**RECORD SET:**

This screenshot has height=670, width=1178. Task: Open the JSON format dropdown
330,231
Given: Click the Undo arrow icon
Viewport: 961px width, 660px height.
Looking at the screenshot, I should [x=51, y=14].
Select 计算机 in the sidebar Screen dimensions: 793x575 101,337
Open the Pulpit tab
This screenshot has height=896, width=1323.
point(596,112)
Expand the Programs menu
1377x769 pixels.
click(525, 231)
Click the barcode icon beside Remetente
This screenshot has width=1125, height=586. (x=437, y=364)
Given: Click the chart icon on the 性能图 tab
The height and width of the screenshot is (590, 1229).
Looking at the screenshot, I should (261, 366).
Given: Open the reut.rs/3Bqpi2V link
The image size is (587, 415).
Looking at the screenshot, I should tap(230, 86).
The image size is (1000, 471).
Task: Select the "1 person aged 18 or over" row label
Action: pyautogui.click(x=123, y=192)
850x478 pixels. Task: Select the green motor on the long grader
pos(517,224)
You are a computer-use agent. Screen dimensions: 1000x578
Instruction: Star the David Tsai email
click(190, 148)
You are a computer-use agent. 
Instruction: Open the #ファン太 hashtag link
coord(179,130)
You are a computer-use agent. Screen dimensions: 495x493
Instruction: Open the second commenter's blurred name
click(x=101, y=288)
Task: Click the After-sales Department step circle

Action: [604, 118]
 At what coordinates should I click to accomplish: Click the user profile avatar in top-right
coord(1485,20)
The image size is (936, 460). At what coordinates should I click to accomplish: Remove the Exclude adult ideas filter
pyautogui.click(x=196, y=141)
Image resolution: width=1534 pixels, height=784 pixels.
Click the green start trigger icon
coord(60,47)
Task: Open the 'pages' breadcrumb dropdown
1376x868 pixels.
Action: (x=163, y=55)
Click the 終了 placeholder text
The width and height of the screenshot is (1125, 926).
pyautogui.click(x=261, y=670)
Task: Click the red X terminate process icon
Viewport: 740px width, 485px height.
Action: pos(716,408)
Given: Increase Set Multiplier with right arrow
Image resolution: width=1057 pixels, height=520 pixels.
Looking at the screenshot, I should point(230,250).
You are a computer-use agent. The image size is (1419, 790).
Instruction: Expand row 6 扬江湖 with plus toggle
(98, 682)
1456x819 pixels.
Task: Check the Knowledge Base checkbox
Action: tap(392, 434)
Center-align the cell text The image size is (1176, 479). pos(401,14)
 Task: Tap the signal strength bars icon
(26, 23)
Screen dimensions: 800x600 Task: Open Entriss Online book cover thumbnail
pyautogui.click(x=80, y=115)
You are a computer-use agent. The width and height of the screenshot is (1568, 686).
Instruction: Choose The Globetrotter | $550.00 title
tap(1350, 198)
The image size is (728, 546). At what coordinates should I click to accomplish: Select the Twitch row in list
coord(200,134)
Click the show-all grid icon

**TASK STATEMENT:** If a line in the records contains "computer", report it.

**OUTPUT OF THE TASK:**
You are a computer-use agent. Screen dimensions: 1000x578
You are a computer-use agent. 
You are a computer-use agent. Screen dimensions: 495x493
You are a computer-use agent. The image size is (1419, 790).
You are a computer-use agent. The width and height of the screenshot is (1568, 686).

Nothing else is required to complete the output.